Selling to satisfy the maxim ignores other ramifications. There are associated costs with the sale and the repurchase later on of the desired stocks. We do like taking gains at this time of year if the stocks are at or above our initial sell targets. We also feel that this period is a good time to take tax losses. But for the rest of our portfolio, it is normally the time to delight in inertia, incur zero fees and hope that our positions will move in a positive manner.
Instead of Sell in May and go away, we suggest "Don't Buy in May and Go Away". Then sit on the cash, grab slim returns via GICs or their ilk and have the funds waiting for upcoming opportunities as markets and stocks ripen.
Now, what to do with money on the sidelines? When Benj appears on BNN's Market Call at this time of year, his third top pick is often cash, in order to have some ammunition ready for when bargains appear later in the year. Since we are investing in turnarounds, often that is when tax loss season is in full swing. That patience often helps lead us to outsized returns, both in the short and long term. The former is when the Santa Claus rally arrives. Longer term is when the stock moves upward.
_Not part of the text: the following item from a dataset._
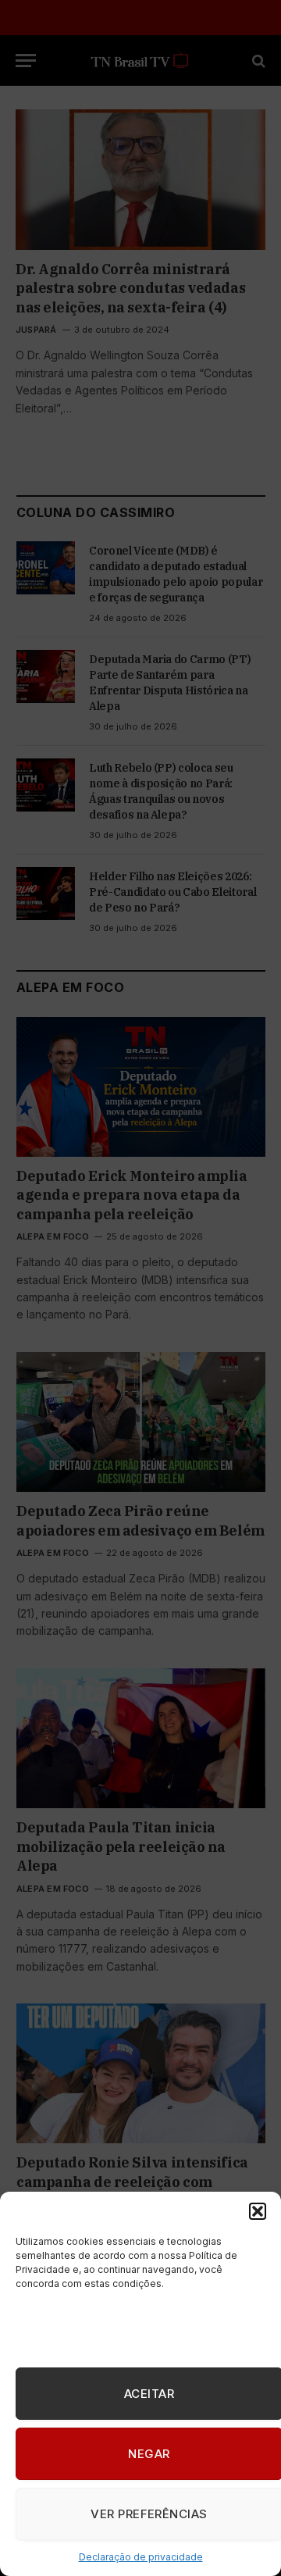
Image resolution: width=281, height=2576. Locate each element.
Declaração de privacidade (141, 2557)
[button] (257, 2211)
When considering a trade, one thing we look for is an annual pattern. Certain companies have a seasonal flow when revenues and profitability are greater, which is reflected in the stock price. This is something we attempt to take advantage of, but as with many methodologies, it's far from perfect.
Ultimately all of these techniques are aimed at market timing, which is often derided, but we believe should be a vital component of an investor's toolbox.